1986年、アメリカの惑星探査衛星ボイジャー2号は天王星を通過し、地球人からの平和と友好のメッセージを発信しながら無限の宇宙へ旅立とうとしていた。同じ頃、ポリャールヌイ・ソ連潜水艦基地からはサイクロン級原子力潜水艦のリューリック号が出航した。艦長のストロガノフ中佐は、政治部将校のデンキン少佐と挨拶を交わす。デンキンは通信担当のスミルノフ一等水兵に「この暗号で始まる緊急電報が入ったら真っ先に私に知らせてくれ」と告げ、「鷲よ飛べ」と書かれたメモを渡した。

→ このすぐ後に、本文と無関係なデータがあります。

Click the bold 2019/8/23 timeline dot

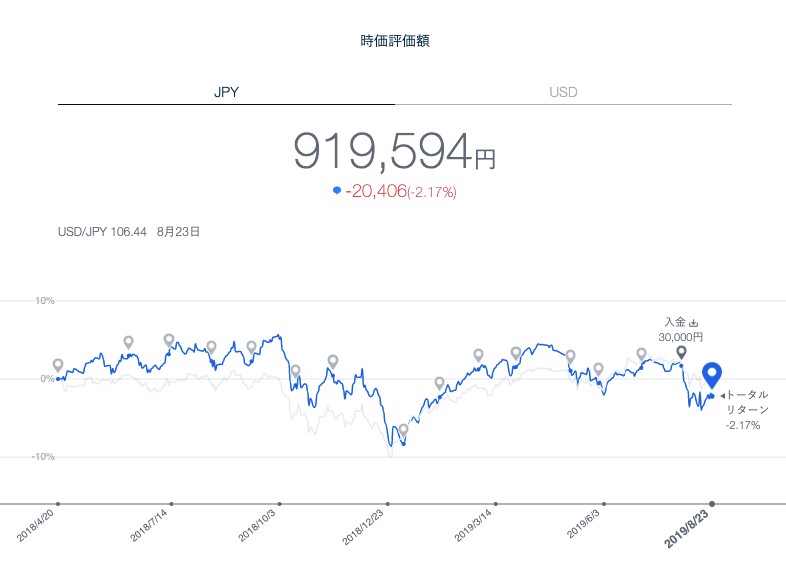pyautogui.click(x=712, y=503)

東西ドイツ国境線の近くにある西ドイツ北部平原地帯には、イギリス軍のミサイル部隊が配属されていた。暴れ牛を取り押さえた兵士のマイケルは、その飼い主である少女のマリーネに恋をした。日本海・北海道沖。ソ連爆撃機のバックファイアBが飛来したため、航空自衛隊のF-15戦闘機がコース変更を要求した。隊長は体当たりを思わせる飛行を行い、領空を侵犯したソ連爆撃機を退散させた。
宇宙ではアメリカ宇宙防衛軍レーザー戦闘衛星の実験が行われることになり、科学者の三雲渡とブラウン博士が整備を終えた。2人はスペースシャトルのアルバトロス号に収容され、レーザー戦闘衛星の開発者である未来科学研究所のバート・ゲイン所長はバンデンバーグ空軍基地から状況を見守る。ゲインの妹であるローラも、アルバトロス号に乗っている。ホワイトハウスのギブスン大統領やジラード国務長官、マッコイ統合参謀本部議長たちも、失敗の許されない実験を見守っている。
実験は成功し、バートたちは大喜びした。地球へ帰還した三雲は、仲間たちとディスコへ繰り出した。するとモイラ・ハケットという女性が三雲に声を掛け、ダンスに誘った。モイラが「後で私の家に来ない?」と三雲を口説いていると、その様子を見ていたローラが割って入った。彼女は三雲に責めるような言葉を浴びせ、2人は言い争いになった。翌朝、FBIのフーパー捜査官が三雲を訪ね、バートが誘拐されたことを告げた。車を襲撃したスパイたちはバートを失神させ、ソ連のアルファ級原潜へと連行した。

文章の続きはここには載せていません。